Cop busted in internal sting

More grim news today from the Baltimore Police Department: a 29-year-old city cop on the force for four years was arrested today and charged with stealing money and drugs from an undercover detective posing as a drug dealer and conducting an integrity sting. The charged officer, at left, has been identified as Michael Sylvester.

The city force has had a problematic history and mixed results with internal stings, which officials have routinely said are conducted routinely but rarely catch cops in wrongdoing. The last one I can find that we wrote about was a year ago when an undercover cop tried to get another cop accused of being brutal to hit him.

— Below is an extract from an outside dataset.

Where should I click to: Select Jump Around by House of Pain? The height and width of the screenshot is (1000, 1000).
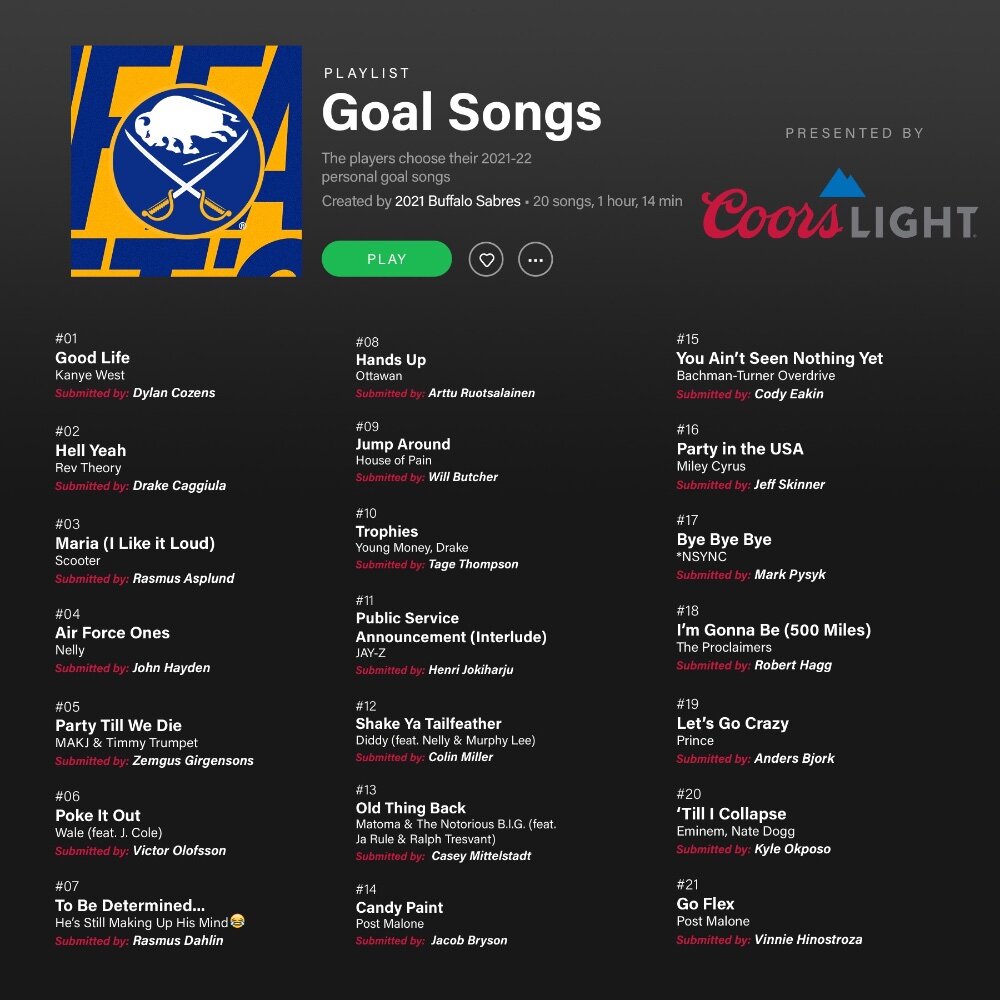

The cop did, got arrest and got found not guilty by a judge who said the accused cop might have had good reason to hit the undercover officer.

In 2006, a female officer was convicted of illegal gambling after a sting caught her at a secret poker game. Another officer was indicted in 2003 on charges that she made a false arrest by claiming to have found drugs on a suspect that in fact had been planted by Internal Affairs.

The widely publicized sting came in 2002, hailed then as the first of its kind targeting Baltimore police, when Officer Brian L. Sewell was charged with planting drugs on a suspect. Allegations swirled over missing evidence, a poorly done investigation, stolen surveillance photographs and a story put out by police that turned out not to be true.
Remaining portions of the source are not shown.